February 9, 2016 in Class Actions, Federal Courts, Recent Scholarship | Permalink | Comments (0)
Monday, February 8, 2016
Discovery Protocol Results in More Settlements, Fewer Motions to Compel
I don’t know how I missed this when it came out, but better late than never. The Federal Judicial Center has published a brief empirical study of the pilot project on initial discovery protocols in employment cases. Emery G. Lee & Jason A. Cantone, Report on Pilot Project Regarding Initial Discovery Protocols for Employment Cases Alleging Adverse Action (Oct. 2015).
One of the ideas floated at the 2010 conference on civil litigation held at Duke Law School was that pattern discovery (set forms) in particular case types might reduce discovery battles (and hence, “cost and delay”). Another, related idea expressed at the conference was that initial required disclosures under FRCP 26(a) were generally not helpful. The Advisory Committee did not officially pursue these ideas (in fact, it abolished all the forms following the FRCP). However, a group of plaintiffs’ and defendants’ attorneys experienced in employment cases negotiated and finalized discovery protocols for those cases that replace the standard initial disclosures. Judge John G. Koeltl and the Institute for the Advancement of the American Legal System (IAALS) facilitated the project.
The protocols cover only cases alleging adverse employment action. Certain cases are exempt from the protocols: class actions, and cases alleging only discrimination in hiring, harassment, or violations of FLSA, ADA, FMLA, or ERISA.
The protocols are posted on the FJC's website. About 75 federal district court judges have adopted the protocols, and the FJC has now studied their effect.
As described by the FJC:
The Protocols create a new category of information exchange, replacing initial disclosures with initial discovery specific to employment cases alleging adverse action. This discovery is provided automatically by both sides within 30 days of the defendant’s responsive pleading or motion. While the parties’ subsequent right to discovery under the F.R.C.P. is not affected, the amount and type of information initially exchanged ought to focus the disputed issues, streamline the discovery process, and minimize opportunities for gamesmanship. The Protocols are accompanied by a standing order for their implementation by individual judges in the pilot project, as well as a model protective order that the attorneys and the judge can use [as] a basis for discussion.
For example, among the many items the plaintiff is required to produce to the defendant are “diary, journal, and calendar entries maintained by the plaintiff concerning the factual allegations or claims at issue in this lawsuit,” and “the plaintiff’s current resume(s).” Among the many items the defendant is required to produce to the plaintiff are “the plaintiff’s personnel file, in any form, maintained by the defendant, including files concerning the plaintiff maintained by the plaintiff’s supervisor(s), manager(s), or the defendant’s human resources representative(s), irrespective of the relevant time period” and “the plaintiff’s performance evaluations and formal discipline.”

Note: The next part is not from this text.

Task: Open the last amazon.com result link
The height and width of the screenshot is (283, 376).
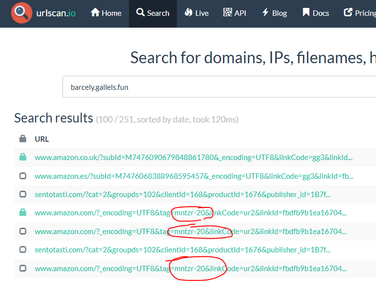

So now to the FJC’s study of the effect of the pilot project. The FJC constructed a sample of 477 cases in the pilot program and a comparison sample (random and nationwide) of 672 recently-terminated cases alleging employment discrimination not in the pilot program. Here are some of the results. Please note that I constructed the table below based on the text in the FJC’s report:
Pilot cases |
Non-pilot cases |
p value (if given) |
|
Number of cases |
477 |
672 |
|
Mean disposition time in days |
312 |
328 |
.241 |
Median disposition time in days |
275 |
286 |
|
Case outcomes: |
|||
o Settlement |
51% |
30% |
|
o Voluntary dismissal (which could include settlement, but not clear from docket) |
27% |
35% |
|
o Dismissed on Rule 12 motion |
7% |
13% |
|
o Resolved by summary judgment |
7% |
12% |
|
o Trial |
<1% |
2% |
|
o Other (DWP, failure to exhaust) |
7% |
8% |
|
Motions to dismiss filed |
23% |
31% |
|
Motions for summary judgment filed |
11% |
24% |
|
One or more discovery motions filed* |
12% |
21% |
<.001** |
*Includes motions to compel and motions for protective order (apparently includes only contested, not stipulated, motions for protective order).
**Statistically significant.
Some of these findings are cause for celebration. There were significantly fewer discovery motions filed in the pilot cases. The pilot cases were more likely to result in settlement. The pilot cases were less frequently dismissed on motion or resolved by summary judgment. Fewer such motions were even filed in the pilot cases.
As for case disposition time, the FJC seems almost apologetic that pilot cases were resolved faster than, but not statistically significantly faster than, non-pilot cases, stating, “The pilot does not, in short, appear to have an appreciable effect on reducing delay.” But whether pilot or non-pilot, these cases last about nine or ten months from filing to disposition. How much faster does anyone want? Having practiced law in the 1980s and 1990s (including in Illinois state courts), I’d like to suggest that this is a rocket docket. Once we account for the preliminary time periods allowed by the FRCP (up to 90 days to serve the complaint after filing and then up to 90 days to issue the scheduling order), and add a standard six months to complete discovery, that’s what we get – nine or ten months. Where’s the “delay”? (Not blaming the FJC for using this term: it’s the mantra used by discovery “reformers.”)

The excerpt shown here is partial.